VidSync is often used in rivers to study the behavior of fish from a stationary camera position, and it can be useful to characterize the water velocity in the region being observed — to measure which way is downstream, how fast it's flowing, or even characterize the velocity in specific locations within the region. One way to do this with VidSync is to measure the motion of small, neutrally buoyant tracers, such as natural debris particles. On the Drift Model Project, we've found that well-soaked Israeli cous cous thrown into the river several meters upstream produces a good number of highly visible, biodegradeable tracers.

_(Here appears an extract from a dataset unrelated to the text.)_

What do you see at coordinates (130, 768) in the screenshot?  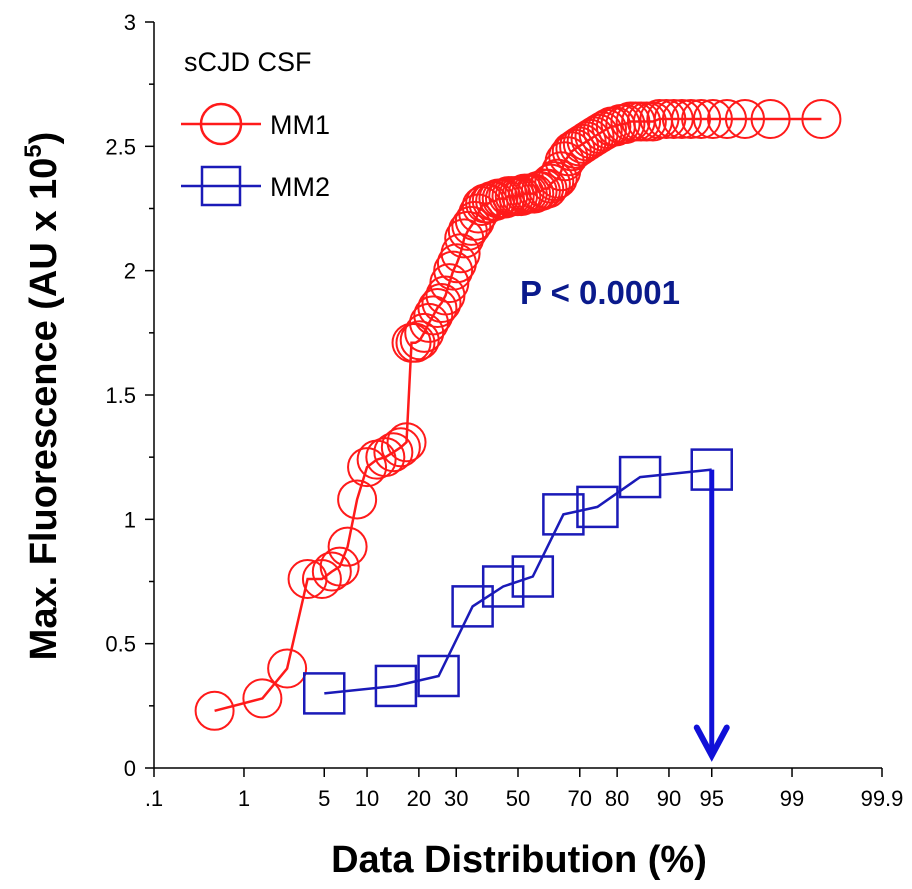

But how many of these tracers do we need to accurately characterize the velocity at a site? Using data from the above project in which we digitized trajectories of 100 particles in each of three sites on three different rivers, I ran some randomization tests to see how many tracers we needed to approximate the "true" velocity, which was assumed to be the mean velocity of all 100 tracers. Of course, there is no single true velocity: the current at each site really does vary constantly, both over time and at different locations within the observation region. But it is nevertheless useful to figure out how many tracers are required to get an estimate that characterizes the habitat fairly well. This characterization includes both the magnitude (current speed) and direction of the mean velocity vector.
The randomization tests involved drawing a number of tracer vectors from the full set of 100 vectors with replacement, averaging them, and comparing them to the overall average of the original 100. The results below show the "error" (absolute difference between the randomized measurement and the "real" 100-tracer measurement) in both current speed (left column) and angle (right column) for random samples ranging from 5 to 100 tracers at three sites in different streams. The black line is the mean error and 95 % confidence band is shaded in gray.
For this study we decided to go with 40 tracers per site, which can be digitized pretty quickly and are adequate to stabilize our estimates at values very close to the larger-sample average of 100 tracers.